Karpinski warnt vor geringerer Wertschöpfung

Verbandsversammlung des hessischen Kfz-Gewerbes

| Autor: Holger Zietz

ZDK-Präsident Jürgen Karpinski führte als Präsident des Landesverbands Hessen durch den Verbandstag.
ZDK-Präsident Jürgen Karpinski führte als Präsident des Landesverbands Hessen durch den Verbandstag. (Bild: Zietz/»kfz-betrieb«)

Auf der Verbandsversammlung des hessischen Kfz-Gewerbes in Oberaula forderte Landesverbandspräsident Jürgen Karpinski „endlich vernünftige Diskussionen“ über die Fragen der Abgaswerte und der individuellen Mobilität. „Der Kunde soll selbst entscheiden, wie er mobil bleiben will“, verdeutlichte Karpinski seinen Standpunkt.
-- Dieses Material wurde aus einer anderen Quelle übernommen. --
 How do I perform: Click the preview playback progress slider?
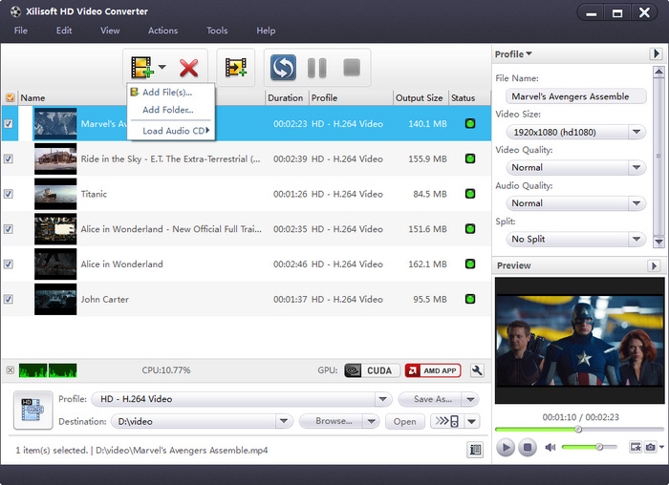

Die autofeindliche Stimmung in Deutschland führe zum Verlust von Arbeitsplätzen, „eine Vorzeigeindustrie wird an die Wand gefahren.“

In dieser Lage ist es dem Zentralverband gelungen, die Nachrüstung für Dieselfahrzeuge gegen alle Widerstände durchzusetzen. „Das war harte Verbandsarbeit“, erklärte Karpinski. Bundesverkehrsminister Andreas Scheuer hatte auf der Bundestagung des Zentralverbandes in Berlin erst kürzlich erklärt: „Ich habe dazugelernt.“ Vorher hatte der Minister zu den überzeugten Gegnern einer Dieselnachrüstung gehört. Er hatte ursprünglich den Plan, dass der Fahrzeugbestand durch Neukauf nach und nach sauberer wird und die Abgasgrenzwerte in den Städten auf diese Weise langsam, aber sicher eingehalten werden.

Die Antriebstechnik werde klar zur Elektrizität wechseln, erwartet Karpinski. Alle Hersteller seien vor dem Hintergrund der Umweltgesetzgebung gezwungen, den Schadstoffausstoß zu senken. Die geringere Wertschöpfung am E-Auto werden Hersteller durch Angebote rund um das Fahrzeug ausgleichen wollen. „VW zum Beispiel denkt über Dienstleistungen nach.“ Handel und Werkstatt dürften sich daher nicht als verlängerter Arm der Mobilitätsdienstleister zufrieden geben. Nur noch Onlinebestellungen auszuliefern könne keine Perspektive sein.

Die Erfolgsrezepte neuer Anbieter

Gleichzeitig hat sich der Gebrauchtwagenhandel in den letzten Jahren durch das Internet stark verändert. „Der Kunde wendet sich bequem von der heimischen Couch an uns“, erklärte Robert Lasek, von Auto1.com, das Erfolgsrezept seines Hauses. Ist der Kunde vor Ort, dauert der Bewertungsprozess im Durchschnitt 45 Minuten, inklusive Verhandlung über den Preis mit dem Kunden. Unmittelbar im Anschluss wird das Fahrzeug auf der Vermarktungsplattform in über 30 Ländern angeboten.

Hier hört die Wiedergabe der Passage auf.